Sie streckte die Hand aus, hielt ihn in seinem Lauf auf und drehte ihn zu sich. Als sie sein Gesicht betrachtete, bemerkte sie darin etwas, das sie nie zuvor gesehen hatte.

»Emily«, sagte sie sanft. »Meine Familie hat mich Emily genannt. Und du hast Recht, Achmed: Selbst zu der Zeit, bevor du mich gekannt hast, war ich nie nichts. Und du auch nicht.« Das Licht des Feuers hinter ihnen flackerte, und Achmed sah das Grün in ihren Augen, bevor die Schatten zurückkehrten und wieder das Grau der Düsternis über sie breiteten. »Ich habe nicht absichtlich deinen Namen von ›Bruder‹ in ›Achmed‹ geändert. Ich hatte nicht vor, dich herabzuwürdigen.«

Der Blick des Bolg-Königs wurde noch eindrücklicher und so durchdringend, dass es ihr beinahe wehtat. Er starrte sie lange an und sah dann hoch zur Spitze der zerrissenen Kuppel.

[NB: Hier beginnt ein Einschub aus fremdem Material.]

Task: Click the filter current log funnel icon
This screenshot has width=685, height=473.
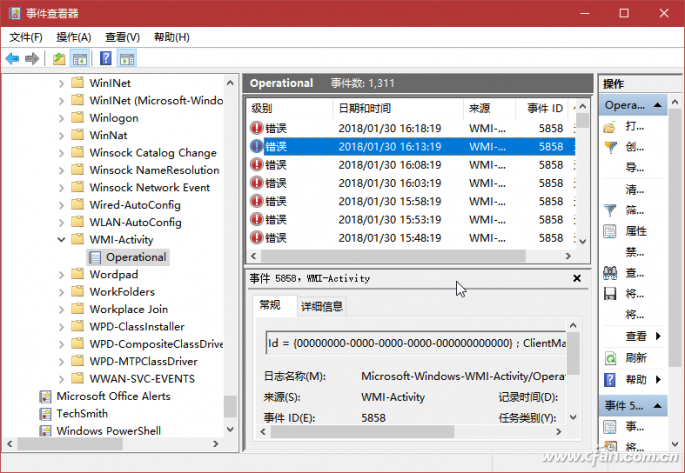Action: point(610,211)
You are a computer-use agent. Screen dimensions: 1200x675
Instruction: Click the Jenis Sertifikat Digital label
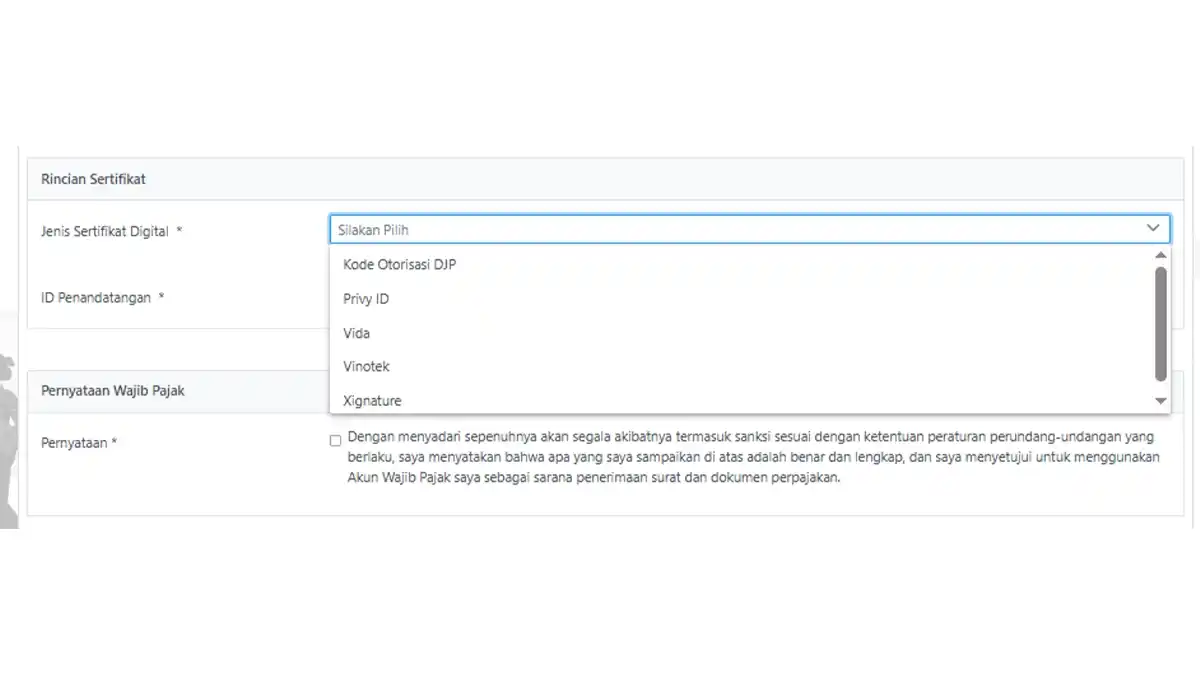pyautogui.click(x=105, y=231)
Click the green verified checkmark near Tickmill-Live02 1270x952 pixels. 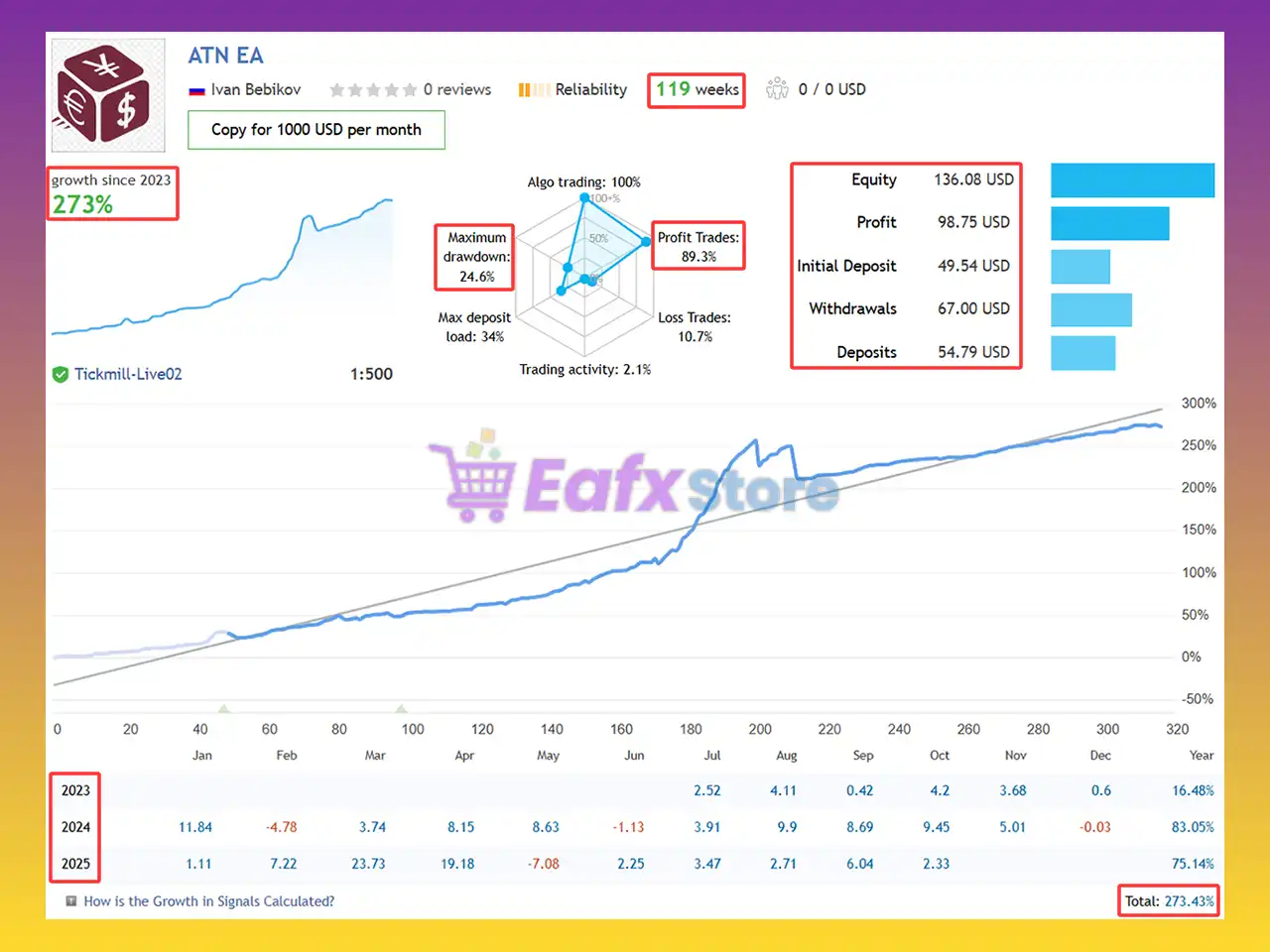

»Du warst die zweite Benennerin, die meinen Namen geändert hat«, sagte er mit schwerer Stimme, als kostete ihn jedes seiner Worte sehr viel. »Es war mein Lehrer, der mich ›Bruder‹ nannte, denn er sagte, ich sei ein Bruder für alle, doch mit keinem verwandt. Wenn ich seinen Lehren und dem Pfad gefolgt wäre, den er für mich ausgelegt hatte, hätte ich meine Blutgabe vielleicht genauso eingesetzt wie du deine Musik zum Heilen. Auch er hat geglaubt, ich sei nicht nichts.« Er lachte bitter. »Mein ganzes Leben scheint ein Beweis dafür zu sein, dass sein Vertrauen in mich ungerechtfertigt war. Vielleicht ist der Name, den wir bei unserer Geburt erhalten, das beste Maß für das, was aus uns werden wird.«

»Wie lautete deiner?« In ihrer Stimme lag eine Ehrfurcht, bei der er einen Kloß im Hals verspürte.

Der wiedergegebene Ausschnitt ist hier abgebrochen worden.